They formed a group and traveled through the Sahara desert like gentle sand floating on the winds of time, finally settling in Morocco. There they met Honey, and began playing gigs at dark and smokey clubs in the heart of the old town.

“It was a funny day that fortune shined on us,” reminisces K’Lib. “Honey’s camel had gotten into our tent, and that damn thing ate an eight-ounce bag of Kashmiri hashish. So there we were, playing at a little bar in Marrakesh, smoking camel shit, when in walks Henry Stone.”

“He sat there with his wife Inez, and they listened to us all night, grooving on our tunes, with Henry stroking his goatee almost the whole time. We took a break, and he walks over, and says, “I gotta take you guys to Miami! I got a studio there in my back pocket. I’m the record man, dig? You’re not black, you’re not pop, you’re not r&b. But you got soul, some kind of magic soul.

Early this year, Little Pebbles packed up their gear and set up shop in the Miami vodou realms of Little Haiti, not far from Iggy Pop’s own Fun House.

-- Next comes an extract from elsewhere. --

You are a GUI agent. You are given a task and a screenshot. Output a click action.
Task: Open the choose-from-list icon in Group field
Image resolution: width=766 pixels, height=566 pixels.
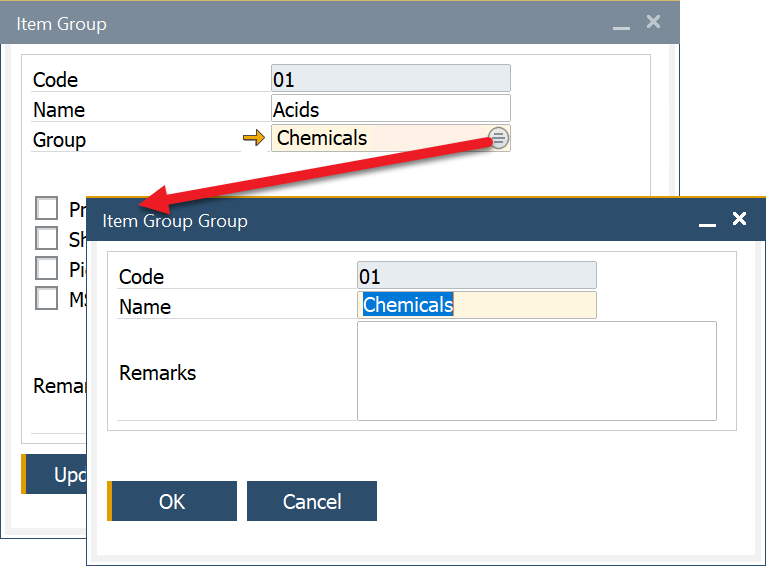[499, 138]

They’ve been writing and recording ever since.

The stark tracks invoke a road-weary love trauma that is both abject and inviting. “Our music is intentionally haunting,” says lead singer Rhyse, “but it’s honest in its darkness. It’s a feeling. A feeling of truth from the abysmal depths of a dark place where beauty and connectivity are born, live, and die inside a lonesome heart.”

“Nobody Cares” is a ballad in the Devil’s Interval, a series of minor chords pronounced as evil by the ancient religious-like state . Driven by a phasing distortion on the guitar and provocative lyrics, the song is a skeleton’s death-grip at the throat of love.

“Worthless And Weak” is for fans of Leonard Cohen and Tom Waits. This banjo lit death knell evokes a merciless but ultimately triumphant journey through the dark heart of Americana.